Further, because two builds can race to production, it’s possible for an older commit to deploy after a newer commit, simply because the newer commit finishes faster. If we manage to detect this, it requires manual intervention. This happens about once a week at 5-10 deploys a day.
An error at one stage of deploy doesn’t break the build, but allows the next stage to proceed. This is still an outstanding issue in the codedeploy plugin for dplv2, although my team is looking at making a PR to fix this since it caused a major outage (but would appreciate if your team could address it first).
DPLv2’s error handling is still flawed. Besides the issue in #3, there were several times during development where the codedeploy plugin simply failed without explanation. In one case, I believe I misspecified the github repository.
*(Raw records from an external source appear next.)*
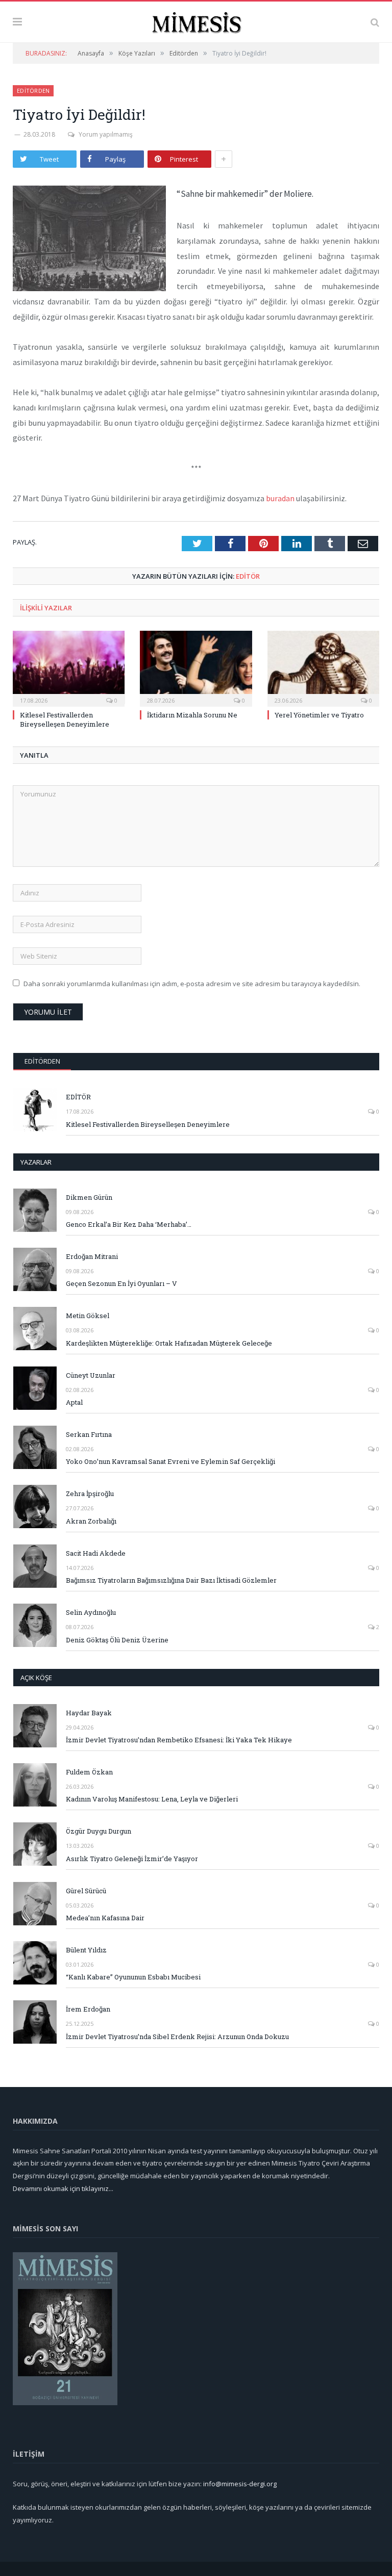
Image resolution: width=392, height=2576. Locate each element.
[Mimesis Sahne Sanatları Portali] (196, 21)
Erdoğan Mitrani (92, 1256)
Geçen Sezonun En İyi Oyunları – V (121, 1283)
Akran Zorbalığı (91, 1521)
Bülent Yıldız (86, 1949)
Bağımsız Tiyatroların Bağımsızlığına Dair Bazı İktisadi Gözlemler (171, 1580)
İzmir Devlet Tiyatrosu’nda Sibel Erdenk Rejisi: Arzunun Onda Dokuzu (177, 2036)
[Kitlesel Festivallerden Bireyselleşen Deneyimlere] (69, 667)
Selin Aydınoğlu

AFAICT there is no support for common deploy workflows, like canarying or human approval.
Our interactions with support and this forum have also been really discouraging.
First, one support staff told me I shouldn’t use YAML anchors, even though that’s recommended in the docs and was unrelated to our problem.
Another person seemed to miss the context of what I’d posted them and asked us to tell them what we’d changed in the config—nothing had changed, the system failed after weeks of not failing in that way, which was apparent from the support message.
The feature request thread to fix the issue with concurrent deploys didn’t promise to roadmap anything, but told us to build our own tooling instead: Feature Request: Limit concurrent builds by branch / tag / PR
Y’all, there is no company on earth that wants continuous deploy tooling that doesn’t enforce order. Ensuring that deploys go out in the correct order is a minimally viable feature of any deploy orchestrator. Except for teams that never deploy more than once a day, practically nobody wants a tool that doesn’t support this.
Yet this basic functionality is literally impossible in travis.
P.S. To be clear, we are paying customers to the tune of several k a year and projected 5-8k spend by EOY, if we were to stick around.